• **Work instruction**: Reproduce the listing below word for word, with no pictures.

• **Task data**:
┄┄┄┄┄┄┄┄┄┄

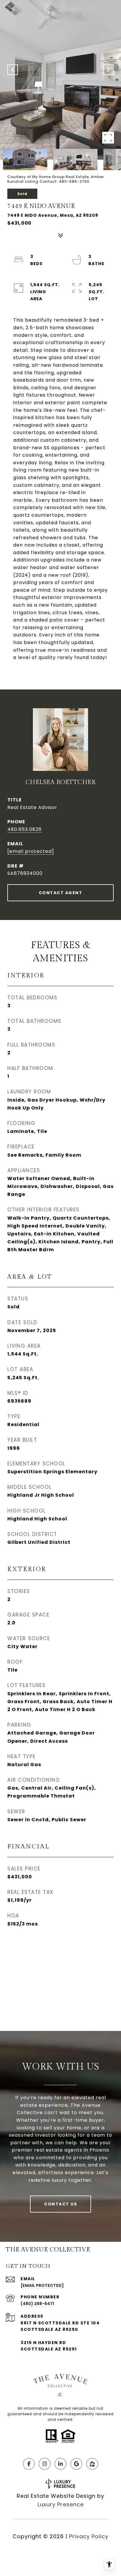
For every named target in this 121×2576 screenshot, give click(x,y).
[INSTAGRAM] (45, 2464)
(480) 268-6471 (37, 2304)
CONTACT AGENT (61, 893)
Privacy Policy (88, 2536)
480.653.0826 (24, 829)
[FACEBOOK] (29, 2464)
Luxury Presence (61, 2504)
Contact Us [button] (60, 2204)
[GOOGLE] (76, 2464)
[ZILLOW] (92, 2464)
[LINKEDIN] (60, 2464)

┄┄┄┄┄┄┄┄┄┄

• **Result of this exercise**:
For every named target in this 121×2576 screenshot, give click(x,y).
[INSTAGRAM] (45, 2464)
(480) 268-6471 (37, 2304)
CONTACT AGENT (61, 893)
Privacy Policy (88, 2536)
480.653.0826 (24, 829)
[FACEBOOK] (29, 2464)
Luxury Presence (61, 2504)
Contact Us [button] (60, 2204)
[GOOGLE] (76, 2464)
[ZILLOW] (92, 2464)
[LINKEDIN] (60, 2464)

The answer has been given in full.